2. On February 12, 1990 the appellant filed a complaint against the respondent No. 1 (respondent' for short) in the Court of the Chief Judicial Magistrate, Ernakulam alleging commission of an offence under Section 138 of the Negotiable Instruments Act ('Act' for short). The sum and substance of the various allegations made in the complaint are as follows:

On final settlement of accounts of the various commercial transactions that took place between the appellant and the respondent, an amount of Rs. 3,00,000/- was found due to the former from the latter. In payment thereof the respondent issued a cheque in favour of the appellant which on presentation was dishonoured. The appellant then sent a notice to the respondent demanding the amount but it came back unserved with an endorsement that the was absent. Thereafter another similar notice was sent to and served upon the respondent but he did not pay the amount.

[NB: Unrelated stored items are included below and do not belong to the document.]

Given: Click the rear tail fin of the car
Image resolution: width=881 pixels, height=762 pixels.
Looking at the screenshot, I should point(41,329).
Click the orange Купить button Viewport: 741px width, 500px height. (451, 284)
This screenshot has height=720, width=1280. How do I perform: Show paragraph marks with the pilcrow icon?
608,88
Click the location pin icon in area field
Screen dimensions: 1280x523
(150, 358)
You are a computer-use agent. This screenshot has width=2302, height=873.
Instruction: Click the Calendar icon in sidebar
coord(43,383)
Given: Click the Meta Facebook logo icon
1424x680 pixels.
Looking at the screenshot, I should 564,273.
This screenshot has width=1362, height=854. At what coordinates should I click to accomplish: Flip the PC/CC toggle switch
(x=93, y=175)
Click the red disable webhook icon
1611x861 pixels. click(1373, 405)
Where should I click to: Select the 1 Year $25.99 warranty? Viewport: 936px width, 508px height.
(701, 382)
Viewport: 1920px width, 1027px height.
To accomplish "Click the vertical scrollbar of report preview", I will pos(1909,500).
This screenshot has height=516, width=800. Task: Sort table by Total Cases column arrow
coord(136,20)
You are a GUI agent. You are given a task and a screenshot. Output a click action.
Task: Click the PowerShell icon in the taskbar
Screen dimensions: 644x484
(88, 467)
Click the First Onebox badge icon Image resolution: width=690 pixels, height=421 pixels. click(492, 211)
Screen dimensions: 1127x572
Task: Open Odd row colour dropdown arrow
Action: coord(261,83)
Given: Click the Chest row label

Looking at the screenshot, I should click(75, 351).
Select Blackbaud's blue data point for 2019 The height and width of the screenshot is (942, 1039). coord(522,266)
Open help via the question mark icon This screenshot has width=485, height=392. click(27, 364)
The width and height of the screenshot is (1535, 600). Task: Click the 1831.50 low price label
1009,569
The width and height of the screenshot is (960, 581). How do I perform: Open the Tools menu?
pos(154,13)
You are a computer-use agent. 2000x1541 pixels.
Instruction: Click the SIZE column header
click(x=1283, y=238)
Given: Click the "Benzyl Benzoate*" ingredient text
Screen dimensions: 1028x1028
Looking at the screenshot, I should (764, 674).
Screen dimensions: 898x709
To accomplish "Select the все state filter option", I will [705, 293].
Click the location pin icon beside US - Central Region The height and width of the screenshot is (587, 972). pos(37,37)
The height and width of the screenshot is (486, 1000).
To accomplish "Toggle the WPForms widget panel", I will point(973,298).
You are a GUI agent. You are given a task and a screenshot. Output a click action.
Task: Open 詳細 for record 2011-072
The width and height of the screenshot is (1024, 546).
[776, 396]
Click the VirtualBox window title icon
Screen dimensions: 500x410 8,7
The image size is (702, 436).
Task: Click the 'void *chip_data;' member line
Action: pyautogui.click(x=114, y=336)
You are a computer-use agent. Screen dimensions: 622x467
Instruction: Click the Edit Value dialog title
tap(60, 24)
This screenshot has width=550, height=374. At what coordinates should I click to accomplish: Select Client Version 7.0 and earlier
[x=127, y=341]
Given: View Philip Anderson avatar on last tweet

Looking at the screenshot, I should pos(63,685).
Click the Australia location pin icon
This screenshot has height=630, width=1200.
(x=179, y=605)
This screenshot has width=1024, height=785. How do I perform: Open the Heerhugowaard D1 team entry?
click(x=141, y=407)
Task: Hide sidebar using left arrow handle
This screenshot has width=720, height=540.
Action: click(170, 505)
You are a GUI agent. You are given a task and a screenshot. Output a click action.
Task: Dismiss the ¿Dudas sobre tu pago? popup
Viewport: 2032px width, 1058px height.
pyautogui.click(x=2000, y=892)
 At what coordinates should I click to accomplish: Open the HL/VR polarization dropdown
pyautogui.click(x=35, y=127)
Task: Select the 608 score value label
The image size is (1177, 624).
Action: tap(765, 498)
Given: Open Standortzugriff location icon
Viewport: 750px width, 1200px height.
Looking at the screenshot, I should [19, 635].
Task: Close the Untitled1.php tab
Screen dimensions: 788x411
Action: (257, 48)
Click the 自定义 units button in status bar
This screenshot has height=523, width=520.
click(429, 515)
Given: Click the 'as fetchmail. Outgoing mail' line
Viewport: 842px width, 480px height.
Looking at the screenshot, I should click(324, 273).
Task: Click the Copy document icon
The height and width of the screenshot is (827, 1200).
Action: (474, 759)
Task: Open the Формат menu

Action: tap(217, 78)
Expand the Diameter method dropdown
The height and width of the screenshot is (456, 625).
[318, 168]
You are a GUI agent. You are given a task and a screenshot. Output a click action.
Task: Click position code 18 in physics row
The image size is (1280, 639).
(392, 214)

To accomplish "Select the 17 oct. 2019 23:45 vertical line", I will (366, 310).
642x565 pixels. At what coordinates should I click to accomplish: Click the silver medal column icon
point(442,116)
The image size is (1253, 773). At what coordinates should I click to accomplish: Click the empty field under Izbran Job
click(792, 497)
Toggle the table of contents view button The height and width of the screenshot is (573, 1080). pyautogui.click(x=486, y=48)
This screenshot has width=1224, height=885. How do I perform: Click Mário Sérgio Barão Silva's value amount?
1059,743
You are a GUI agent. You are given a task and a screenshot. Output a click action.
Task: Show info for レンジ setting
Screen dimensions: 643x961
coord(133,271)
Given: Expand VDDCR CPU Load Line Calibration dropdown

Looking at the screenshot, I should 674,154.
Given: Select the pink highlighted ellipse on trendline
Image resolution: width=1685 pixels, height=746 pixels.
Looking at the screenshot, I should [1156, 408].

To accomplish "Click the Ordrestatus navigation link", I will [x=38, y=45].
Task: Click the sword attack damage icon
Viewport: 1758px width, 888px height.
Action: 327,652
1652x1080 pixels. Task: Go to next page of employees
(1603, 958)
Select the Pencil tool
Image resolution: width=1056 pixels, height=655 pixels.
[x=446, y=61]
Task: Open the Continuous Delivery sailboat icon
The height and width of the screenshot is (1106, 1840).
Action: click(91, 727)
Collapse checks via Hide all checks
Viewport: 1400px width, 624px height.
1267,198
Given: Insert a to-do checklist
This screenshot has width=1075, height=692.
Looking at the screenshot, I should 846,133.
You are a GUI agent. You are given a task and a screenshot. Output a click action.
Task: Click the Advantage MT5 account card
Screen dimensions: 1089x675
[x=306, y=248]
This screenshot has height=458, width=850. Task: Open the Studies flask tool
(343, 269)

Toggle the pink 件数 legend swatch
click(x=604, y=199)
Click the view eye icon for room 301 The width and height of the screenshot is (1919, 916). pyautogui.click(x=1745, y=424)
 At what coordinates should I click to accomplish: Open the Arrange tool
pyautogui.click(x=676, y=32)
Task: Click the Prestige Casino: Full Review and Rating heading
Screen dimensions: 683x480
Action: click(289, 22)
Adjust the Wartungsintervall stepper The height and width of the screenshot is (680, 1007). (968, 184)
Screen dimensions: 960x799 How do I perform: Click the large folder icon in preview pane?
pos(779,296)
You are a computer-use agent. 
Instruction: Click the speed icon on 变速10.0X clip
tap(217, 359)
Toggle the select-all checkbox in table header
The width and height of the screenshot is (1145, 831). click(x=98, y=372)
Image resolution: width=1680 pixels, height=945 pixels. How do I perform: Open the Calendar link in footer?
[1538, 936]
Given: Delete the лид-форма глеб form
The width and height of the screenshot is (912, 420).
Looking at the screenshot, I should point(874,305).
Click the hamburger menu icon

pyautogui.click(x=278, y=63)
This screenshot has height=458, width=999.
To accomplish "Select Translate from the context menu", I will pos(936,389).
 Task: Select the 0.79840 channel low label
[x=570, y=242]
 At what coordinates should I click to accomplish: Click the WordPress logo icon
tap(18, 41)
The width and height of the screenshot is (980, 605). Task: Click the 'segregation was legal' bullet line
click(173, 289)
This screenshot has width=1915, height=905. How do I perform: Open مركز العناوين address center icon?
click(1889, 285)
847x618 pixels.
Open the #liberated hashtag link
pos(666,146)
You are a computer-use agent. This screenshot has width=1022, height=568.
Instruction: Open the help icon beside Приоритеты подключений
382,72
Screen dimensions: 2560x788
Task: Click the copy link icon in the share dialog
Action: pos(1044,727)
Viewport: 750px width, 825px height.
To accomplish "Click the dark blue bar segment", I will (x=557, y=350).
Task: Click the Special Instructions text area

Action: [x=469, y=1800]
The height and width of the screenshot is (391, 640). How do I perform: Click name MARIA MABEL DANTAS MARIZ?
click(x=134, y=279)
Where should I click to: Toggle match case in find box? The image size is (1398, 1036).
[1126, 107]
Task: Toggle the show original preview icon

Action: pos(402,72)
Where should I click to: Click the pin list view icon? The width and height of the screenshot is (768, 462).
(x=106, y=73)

3. While the case arising out of the appellant's complaint, (which was registered as case No. C. C. 167 of 1990), was awaiting disposal the respondent, in his turn, filed a complaint against the appellant before the same Magistrate, of alleged commission of offences under Sections 380, 465, 467, 468 and 471 I. P. C. The allegations in his complaint were that in the year 1985 when he went abroad he entrusted three blank cheques of the State Bank of India, Shenmugnam Road Branch, Ernakulam, duly signed by him to his wife to meet the family expensed. The appellant, who had access to the house of the respondent, dishonestly and stealthily removed one of those cheques from his house and utilised it to institute a false case against him by inserting his (the appellant's) name as the payee and the sum of Rs. 3,00,000/- as the amount to be paid thereunder.

4. The case that arose out of the appellant's complaint ended in conviction of the respondent while that of the latter in discharge of the appellant under Section 245 (1) Cr. P. C.

5. Against his conviction and sentence the respondent preferred an appeal in the Court of Session which was allowed and he was acquitted. Assailing the above acquittal the appellant filed an appeal before the High Court and the respondent filed a revision petition challenging the order of discharge passed in favour of the appellant. Both the appeal and the revision petition were disposed of by the High Court by a common judgment whereby the High Court upheld the order of acquittal of the respondent, set aside the order of discharge passed in favour of the appellant and directed the Chief Judicial Magistrate to proceed with his trial in accordance with law. The above judgment of the High Court is under challenge in this appeal at the instance of the appellant.

6. Coming first to the impugned acquittal of the respondent we notice that the Additional Sessions Judge and the High Court recorded a finding that before filling the complaint the appellant did not serve a notice within the period prescribed under Section 138 of the Act. Since the above finding is one of fact and based on proper appreciation of the evidence no interference in respect thereof is called for. However, the impugned judgment of the High Court so far as it set aside the order of discharge passed in favour of the appellant cannot be sustained for on perusal of the record we find that the trial Court was fully justified in concluding that the evidence adduced on behalf of the respondent was insufficient to make out a prima facie case against the appellant.

7. For the foregoing discussion, we quash the order of the High Court so far as it set aside the discharge of the appellant and restore the order of the learned Chief Judicial Magistrate, Ernakulam dated February 17, 1992 passed in C. C. No. 229 of 1990. The appeals are thus disposed of.